The Bengal Annual: A Digital Exploration of Non-Canonical British Romantic Literature

Chander's Brown Romantics

Romanticism is generally associated with the Europeans, specifically with the British Romantics. Poets such as Wordsworth, Coleridge, Blake, Keats, Shelley, and Byron are synonymous with the word Romanticism. Yet, existing within the history of Romanticism are a marginalized and unacknowledged community who are excluded from the Romantic canon. In Manu Samriti Chander’s Brown Romantics: Poetry and Nationalism in the Global Nineteenth Century, he addresses those who can help expand beyond the Big Six British Romantics, dubbing these individuals as the Brown Romantics.

According to Chander, during the nineteenth century, British Romanticism had spread alongside imperialism with the poet taking root as legislators throughout the British Empire and their colonies. As a result, their writing often mirrored the imperial project due to pressures to develop a national literature.
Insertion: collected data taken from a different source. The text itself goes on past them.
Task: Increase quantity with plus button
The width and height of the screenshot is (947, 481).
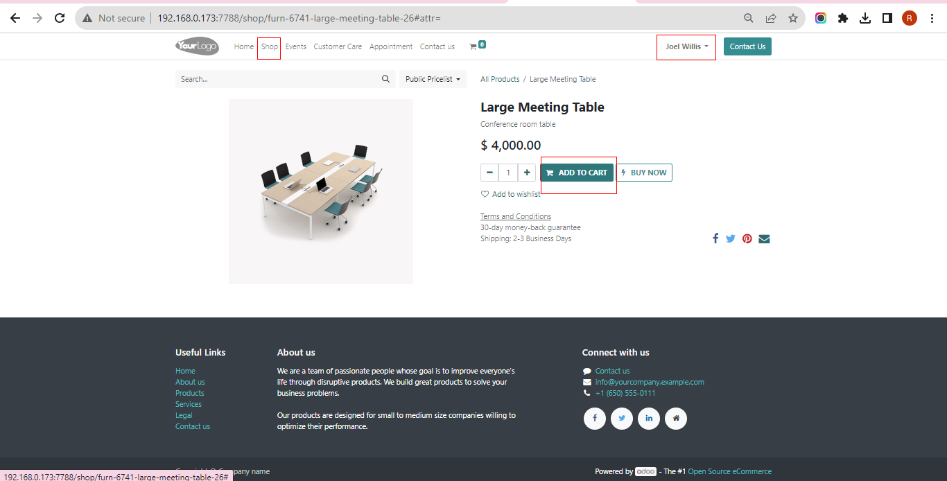Action: tap(528, 173)
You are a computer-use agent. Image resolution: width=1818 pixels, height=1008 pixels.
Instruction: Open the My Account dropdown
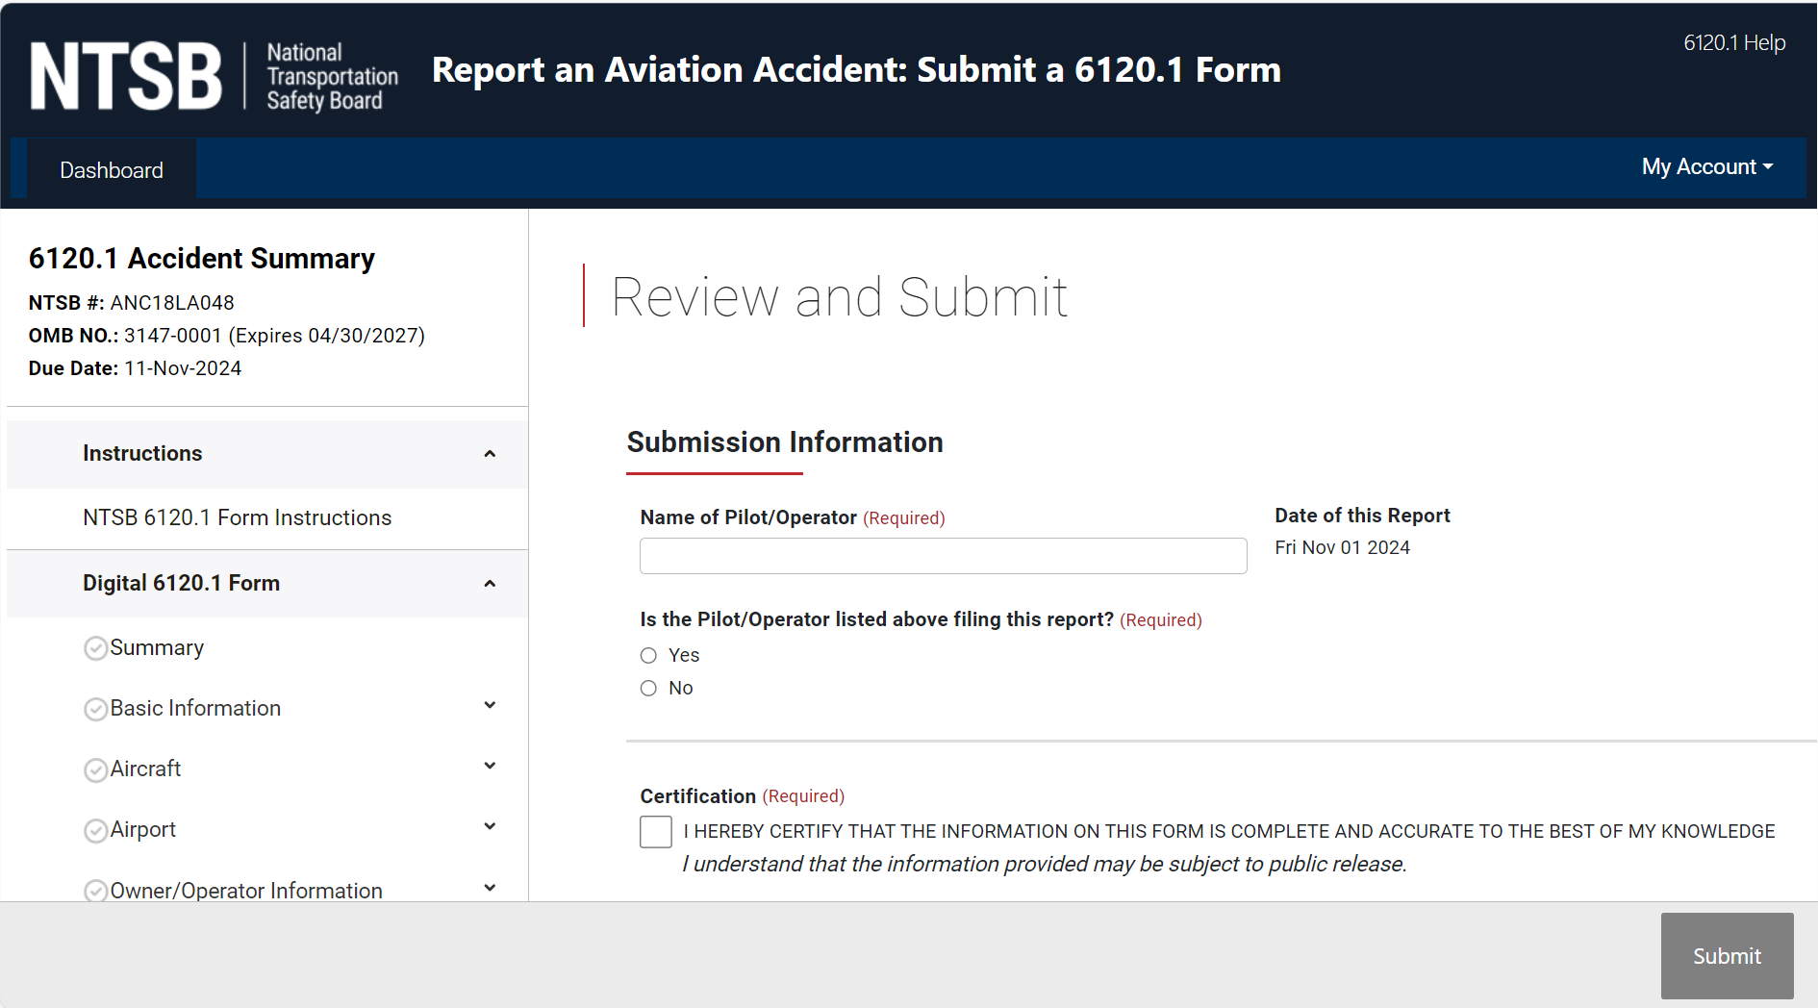point(1706,167)

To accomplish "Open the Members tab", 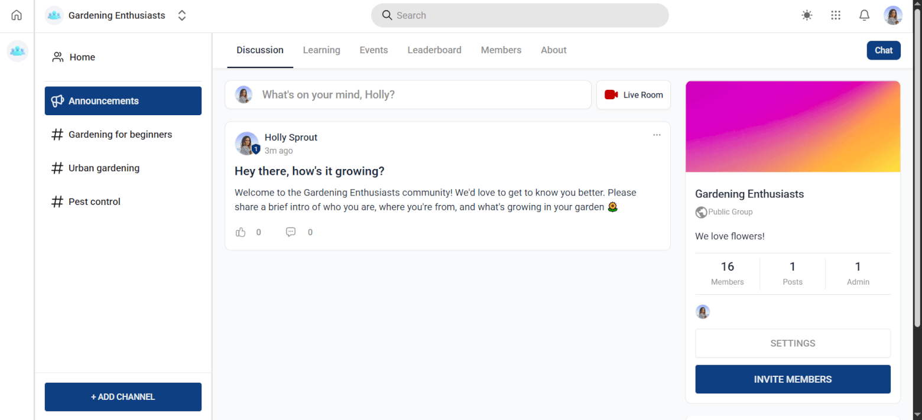I will click(x=501, y=50).
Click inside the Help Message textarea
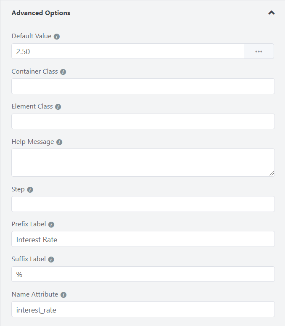Viewport: 285px width, 326px height. 143,163
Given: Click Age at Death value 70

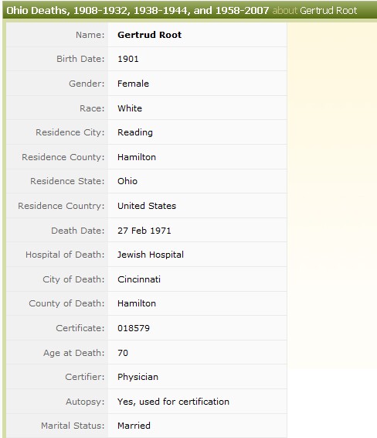Looking at the screenshot, I should point(123,353).
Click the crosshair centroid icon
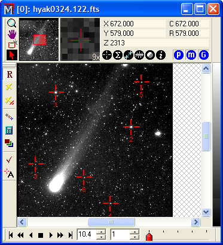Image resolution: width=223 pixels, height=245 pixels. [107, 55]
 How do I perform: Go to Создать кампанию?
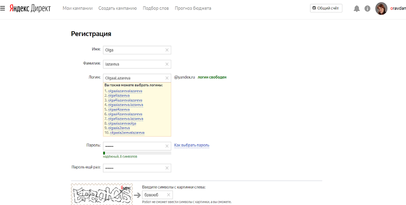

In reaction to this spread of Romanticism with imperialism, these Brown Romantics rose to challenge the dominance of the British poets by mobilizing Brown Romanticism against British Romanticism. However, the balance of power between these two communities served to exclude only the Brown Romantic, as the English Romantic held a sovereign position of cultural authority in this literary debate allowing them to dictate the discourse of taste across the British colonies and become synonymous with it. In contrast, the Brown Romantic was held in a conflicting position where he was to become a slave of the established taste or risk their authorship by defining it. Despite this lower seat, Brown Romantics still managed to challenge these laws of taste and the sovereignty of the English Romantic by not as an opposing movement towards Romanticism but rather as a force that tried to change it from within. By no means were Brown Romantics figures of resistance to this form of imperialism for they turned to poetry in hopes of the ideal that Romanticism promised which was the global participation in this literary conference. Brown Romantics strove for the desire to contest with their contemporaries, not oppose them, in a transnational dialogue to agree among global tastes.

The authors within The Bengal Annual (1830) can thus fall under the group of Chander's Brown Romantic who wrote in reaction to British Romanticism and the Empire. But rather than representing the whole of Chander's Brown Romantics, these authors in The Bengal Annual can be placed in a subcategory of Brown Romanticism focusing on the literature that was coming out of India rather than generalizing it with the literature from the other British colonies. Thus, the context these authors can serve is a revealing mirror of the cultural attitudes and values of their contemporaries with its history and discourse being that of its inclusive exclusion of those who challenged its laws - with these Brown Romantics being the unsung heroes of this revolution against the literary empire within Romanticism.